◆ Exercise instructions:
Reproduce every line between the one holding "Image resolution: width=1024" and the one holding "Task: Open the notifications bell icon", inclusive, requests included. Shift each coordinate in the answers by -103.

◆ Data to process:

════════════════

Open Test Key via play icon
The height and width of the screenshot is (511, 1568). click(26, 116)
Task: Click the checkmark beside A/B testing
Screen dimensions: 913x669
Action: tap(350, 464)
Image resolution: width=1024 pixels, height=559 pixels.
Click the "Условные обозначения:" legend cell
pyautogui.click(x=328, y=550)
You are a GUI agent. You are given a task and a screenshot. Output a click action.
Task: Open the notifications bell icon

════════════════

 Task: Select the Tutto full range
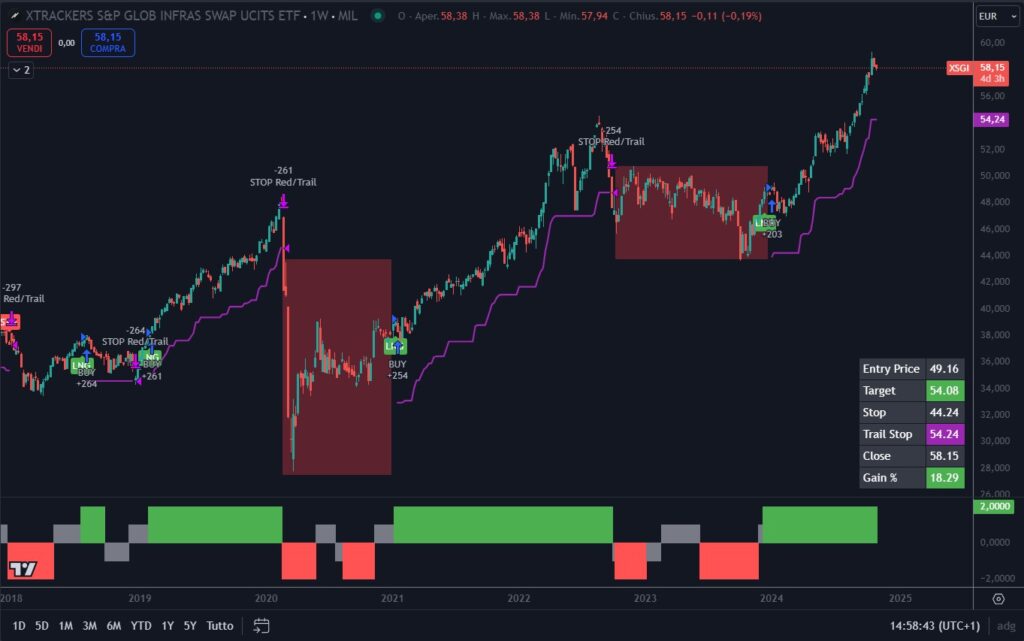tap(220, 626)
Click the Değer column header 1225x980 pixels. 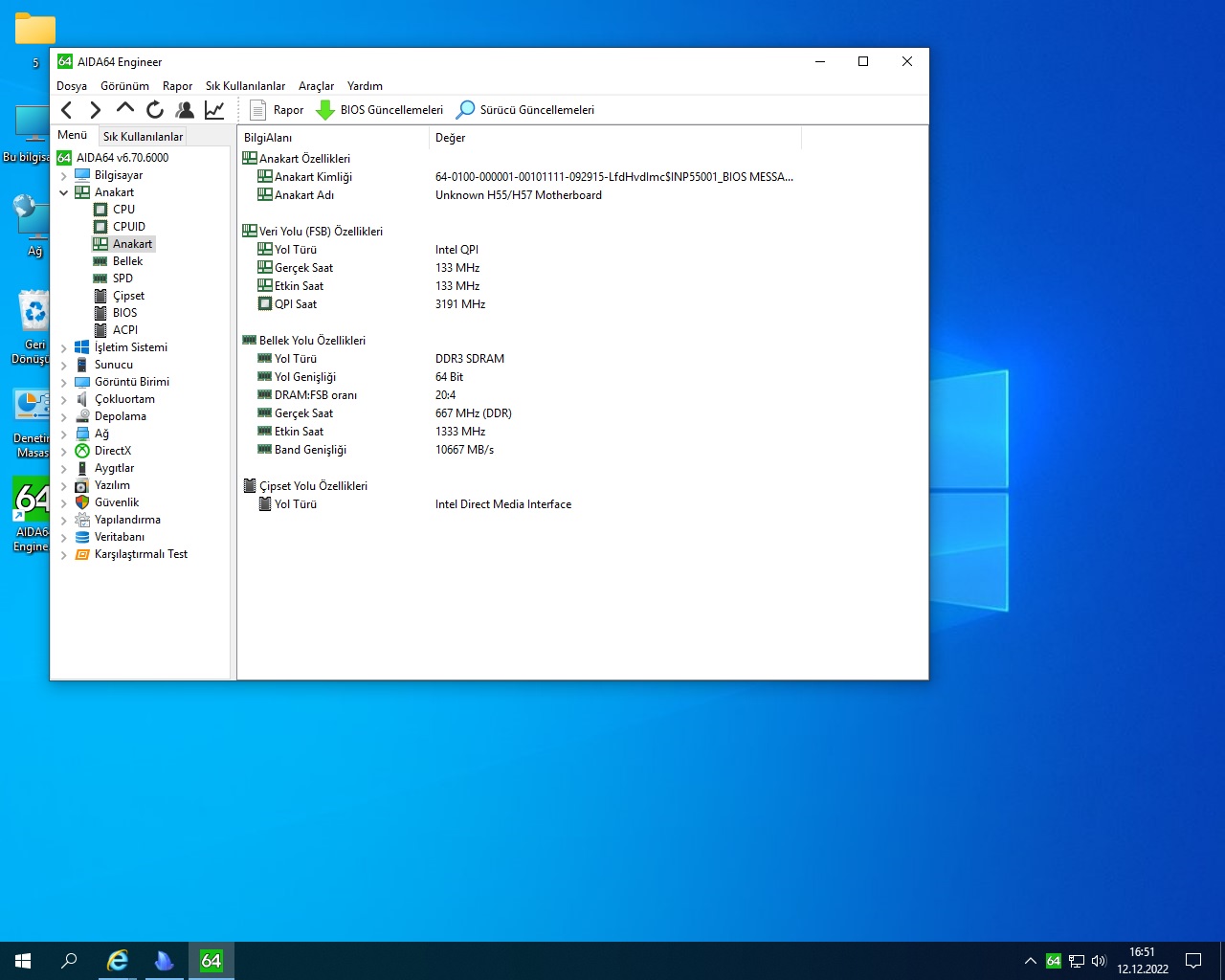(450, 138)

════════════════

◆ Final answer:
Image resolution: width=1024 pixels, height=559 pixels.
Click the "Условные обозначения:" legend cell
pyautogui.click(x=225, y=447)
You are a GUI agent. You are given a task and a screenshot. Output a click action.
Task: Open the notifications bell icon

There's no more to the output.